— А вот так и выведаю, — неопределенно сказал Вертухин и лег на возу, глядя в морозное небо.
Там, в небе, возле рыжего, мохнатого солнца стояли серебряные колонны, а высоко над ними сеялась алмазная пыль и хоры благодарственные звенели. Натура российская во всем блеске и благолепии рождество Христово справляла.
Но думы Вертухина были далеко отсюда. Айгуль бесценная шла в его мыслях тихой тропинкой меж роз и акаций благоухающих, едва касаясь земли прелестными своими ножками, и птицы лесные смолкали и птицы небесные пели благолепными голосами, так что и душа Вертухина звенеть начала, где скорбно и жалобно, где сладостно и мечтательно.
«О, любезная и драгоценная Айгуль! Всякое время имеет свои чудеса. Думал ли я, что вместо приятных минут с тобою буду планы злодейские расстраивать да еще твоими соотечественниками замышленные? И благоухают на моем пути не розы с акациями, а только свежевыпавшие конские катыши на самой студеной и длинной из всех дорог. Но посмотри на это светлое божие небо, благонравная и прекрасная Айгуль. Разве не обещает оно лучшую сторону судьбы нашей и скорого горячего свидания?!

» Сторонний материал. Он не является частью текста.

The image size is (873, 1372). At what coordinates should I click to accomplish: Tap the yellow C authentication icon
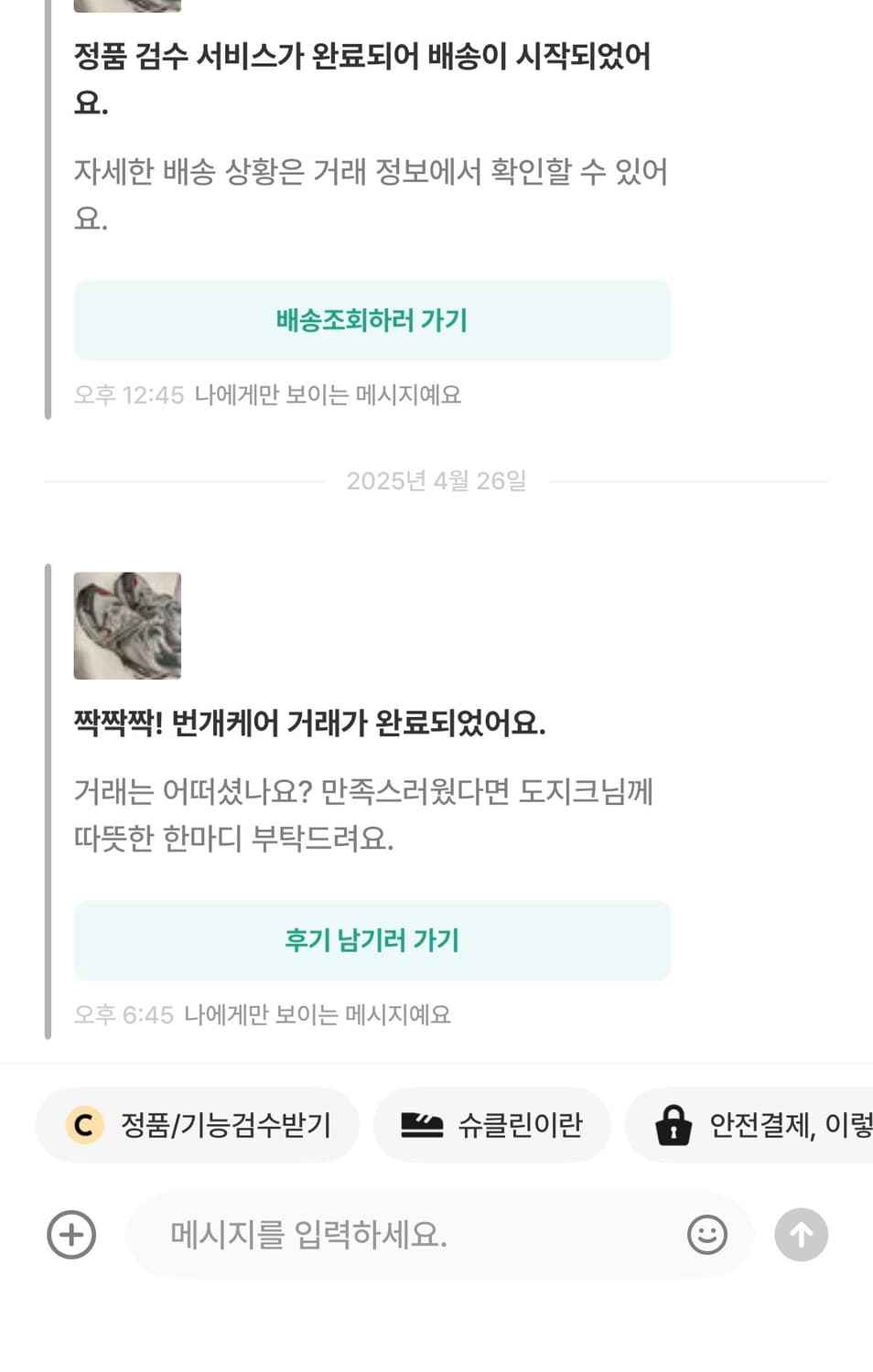pyautogui.click(x=83, y=1125)
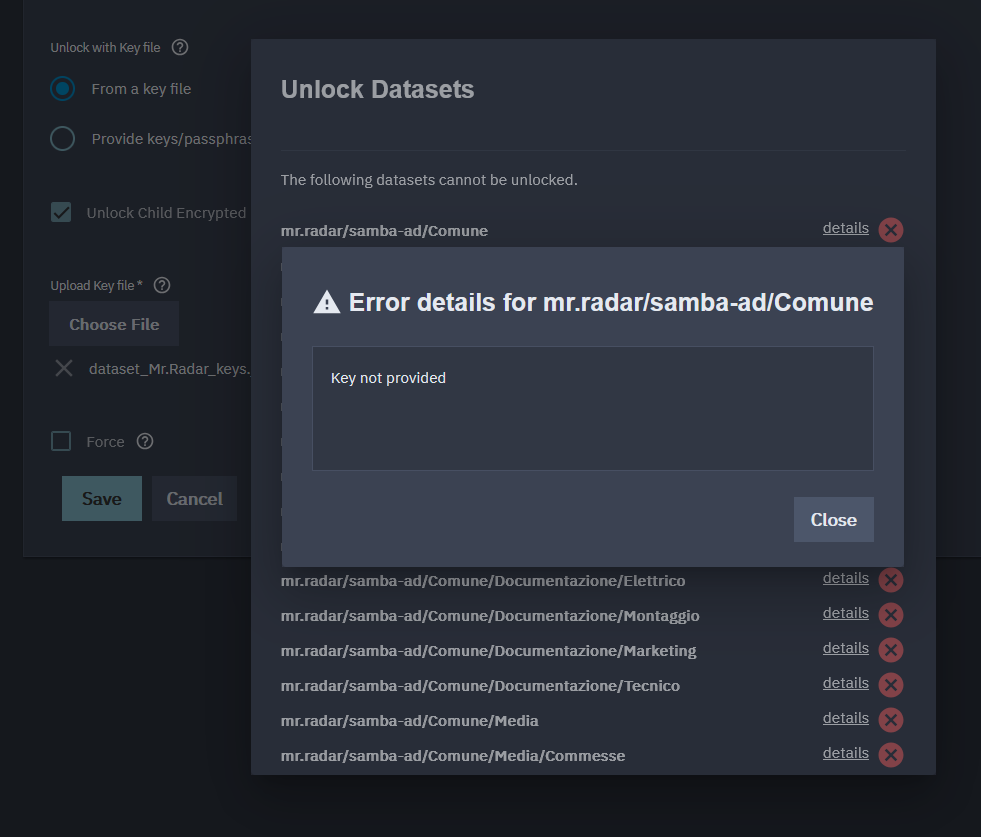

Знаю я, как уличить разбойников в их злодействе и бесчувственном скотстве, и ты, добродетельнейшая из добродетельных, уже сегодня мне в этом поможешь. Люди вокруг меня разные, но все с такими отвратными рожами, что и смотреть нету охоты. Душа моя, верен я одной только тебе, хотя дьяволицы соблазняют меня каждую минуту и даже сейчас в мысленном нашем соединении не оставляют меня…»
В сей момент, прерывая его думы, легла рядом на рубли Фетинья, в огромном тулупе неповоротливая, будто сноп, и Вертухин тут же просунул руку к ее грудям, большим и теплым, как свежевыпеченные хлеба.
— Знаешь ли ты, Фетиньюшка, чем я дорог дамам в городе Санкт-Петербурге? — зашептал он ей на ушко. — А также в городе Москве?
— Чем же? — она, играя, провела пальчиком по его губам.
— Находясь в такой экспозиции, как мы сейчас, я говорю им: «Не угодно ли, сударыня, прогуляться со мной в спальню?»
— Но они, сударь, небось, шлепают тебя по роже?
— Они шлепают меня по роже, а потом мы делаем променад в спальню.
— Хи-хи-хи! — только и сказала на это Фетинья.
Они обнялись, и сто клавесинов зазвучали в стылом небе, сопровождаемые серебряным хором санных полозьев, морозного ветра и падающего с деревьев снега.
Кузьма недовольно завозился.
— Амуры строить не время, — сказал он. — Когда смертоубийца рядом с нами.
— Что такое? — Вертухин приподнялся и сел. — Что разумеешь ты под сими словами?
— Не от шпаги закончил свой путь господин Минеев, но от инструмента по имени циркуль. Сам рассуди: на Минееве было две дырки. Одна побольше, она могла быть от шпаги. А вторая совсем малюсенькая, разве что от шила. Или от циркуля.